No BBB26, certas posturas revelam muito mais sobre quem ataca do que sobre quem é o alvo. A recente fala de Matheus sobre Gabriela é um exemplo claro de um comportamento que precisa ser apontado como revoltante. Ao sugerir que a participante não possui “abertura de mundo” devido à sua vida íntima, ele recorre a um argumento baixo, machista e intelectualmente desonesto.

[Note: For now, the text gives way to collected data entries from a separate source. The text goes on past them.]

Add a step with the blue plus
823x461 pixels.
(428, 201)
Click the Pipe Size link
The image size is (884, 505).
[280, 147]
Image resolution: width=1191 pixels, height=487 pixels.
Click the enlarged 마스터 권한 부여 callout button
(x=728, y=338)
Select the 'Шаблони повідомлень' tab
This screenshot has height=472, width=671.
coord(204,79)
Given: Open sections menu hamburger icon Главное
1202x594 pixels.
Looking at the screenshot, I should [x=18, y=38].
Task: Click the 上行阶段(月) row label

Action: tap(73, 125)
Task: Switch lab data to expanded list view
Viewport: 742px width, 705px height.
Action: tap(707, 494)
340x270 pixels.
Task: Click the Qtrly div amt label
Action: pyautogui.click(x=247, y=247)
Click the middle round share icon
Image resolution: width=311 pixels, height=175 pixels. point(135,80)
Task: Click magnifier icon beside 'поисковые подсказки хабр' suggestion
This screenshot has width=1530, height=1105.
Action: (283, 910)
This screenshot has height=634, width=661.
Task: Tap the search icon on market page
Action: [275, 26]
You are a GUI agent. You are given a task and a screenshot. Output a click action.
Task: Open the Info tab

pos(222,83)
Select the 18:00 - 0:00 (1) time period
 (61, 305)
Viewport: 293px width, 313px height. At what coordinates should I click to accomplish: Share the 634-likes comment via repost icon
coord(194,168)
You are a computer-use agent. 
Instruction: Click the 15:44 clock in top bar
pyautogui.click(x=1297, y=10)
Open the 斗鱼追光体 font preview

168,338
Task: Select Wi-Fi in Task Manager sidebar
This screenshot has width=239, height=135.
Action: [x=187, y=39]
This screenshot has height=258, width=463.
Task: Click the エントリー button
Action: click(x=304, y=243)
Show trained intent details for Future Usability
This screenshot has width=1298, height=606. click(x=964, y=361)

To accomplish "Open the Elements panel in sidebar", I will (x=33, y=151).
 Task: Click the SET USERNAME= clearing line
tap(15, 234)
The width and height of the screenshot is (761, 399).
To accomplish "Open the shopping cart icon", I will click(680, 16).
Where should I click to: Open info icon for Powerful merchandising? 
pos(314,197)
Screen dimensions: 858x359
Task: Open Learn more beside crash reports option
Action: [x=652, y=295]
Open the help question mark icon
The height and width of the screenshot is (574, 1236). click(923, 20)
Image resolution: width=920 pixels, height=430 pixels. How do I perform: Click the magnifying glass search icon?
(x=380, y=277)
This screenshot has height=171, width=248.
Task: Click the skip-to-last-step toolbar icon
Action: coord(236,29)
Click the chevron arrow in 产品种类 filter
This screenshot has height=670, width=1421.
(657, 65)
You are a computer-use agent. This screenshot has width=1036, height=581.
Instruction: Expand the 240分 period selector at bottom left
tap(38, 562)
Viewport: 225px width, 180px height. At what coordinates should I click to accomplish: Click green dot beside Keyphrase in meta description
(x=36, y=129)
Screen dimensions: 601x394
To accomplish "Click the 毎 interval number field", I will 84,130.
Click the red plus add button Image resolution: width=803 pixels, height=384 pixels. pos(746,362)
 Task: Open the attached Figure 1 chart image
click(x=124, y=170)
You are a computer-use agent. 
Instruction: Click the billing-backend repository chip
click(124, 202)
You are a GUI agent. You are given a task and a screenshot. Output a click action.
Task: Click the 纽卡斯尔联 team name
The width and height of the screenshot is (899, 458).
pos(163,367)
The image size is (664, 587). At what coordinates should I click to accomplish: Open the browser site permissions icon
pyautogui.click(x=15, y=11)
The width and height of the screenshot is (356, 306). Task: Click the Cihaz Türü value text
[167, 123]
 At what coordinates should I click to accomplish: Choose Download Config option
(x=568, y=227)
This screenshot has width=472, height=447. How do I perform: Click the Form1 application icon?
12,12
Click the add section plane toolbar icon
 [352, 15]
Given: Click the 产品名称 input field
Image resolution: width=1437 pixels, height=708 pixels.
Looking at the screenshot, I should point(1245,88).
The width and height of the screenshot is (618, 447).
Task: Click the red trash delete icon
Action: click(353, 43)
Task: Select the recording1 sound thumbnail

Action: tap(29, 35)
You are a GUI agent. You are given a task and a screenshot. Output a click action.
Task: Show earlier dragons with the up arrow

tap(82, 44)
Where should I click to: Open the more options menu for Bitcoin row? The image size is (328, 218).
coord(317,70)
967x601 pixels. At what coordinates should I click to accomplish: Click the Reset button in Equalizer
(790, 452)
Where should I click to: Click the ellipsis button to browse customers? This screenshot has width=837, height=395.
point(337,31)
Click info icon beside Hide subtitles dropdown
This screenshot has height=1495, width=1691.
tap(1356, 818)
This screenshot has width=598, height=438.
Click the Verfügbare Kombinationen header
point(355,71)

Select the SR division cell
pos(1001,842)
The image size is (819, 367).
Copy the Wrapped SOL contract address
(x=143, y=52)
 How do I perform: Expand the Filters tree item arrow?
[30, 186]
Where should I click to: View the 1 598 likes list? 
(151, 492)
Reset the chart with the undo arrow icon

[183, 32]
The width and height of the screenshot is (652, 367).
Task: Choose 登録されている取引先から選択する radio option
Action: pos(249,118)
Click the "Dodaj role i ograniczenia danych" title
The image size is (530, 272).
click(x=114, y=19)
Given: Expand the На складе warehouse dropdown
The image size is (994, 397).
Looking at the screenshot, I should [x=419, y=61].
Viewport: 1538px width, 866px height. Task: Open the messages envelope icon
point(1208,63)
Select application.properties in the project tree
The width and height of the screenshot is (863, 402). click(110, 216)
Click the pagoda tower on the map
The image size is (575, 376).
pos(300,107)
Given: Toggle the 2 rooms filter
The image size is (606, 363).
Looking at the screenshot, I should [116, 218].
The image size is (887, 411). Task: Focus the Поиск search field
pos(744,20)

Tentar diminuir uma mulher quando faltam argumentos lógicos para o debate é uma tática velha e vergonhosa. Associar a virgindade — ou qualquer aspecto da vida privada — à maturidade e à capacidade de compreender a realidade é um erro grosseiro. A vivência de alguém não se mede por lençóis, e a “abertura de mundo” de Gabriela não depende de validação masculina sobre sua intimidade.
O que assistimos foi uma tentativa de desqualificação pessoal. Dizer que a forma como alguém se relaciona ou enxerga o mundo é limitada por suas escolhas íntimas escancara apenas ignorância e falta de respeito. Em pleno 2026, usar rótulos íntimos para tentar invalidar a presença ou a inteligência de uma mulher no jogo é inaceitável.
Matheus perdeu a oportunidade de debater ideias e preferiu atacar a moral, provando que, neste caso, quem precisa rever seus conceitos de mundo é ele.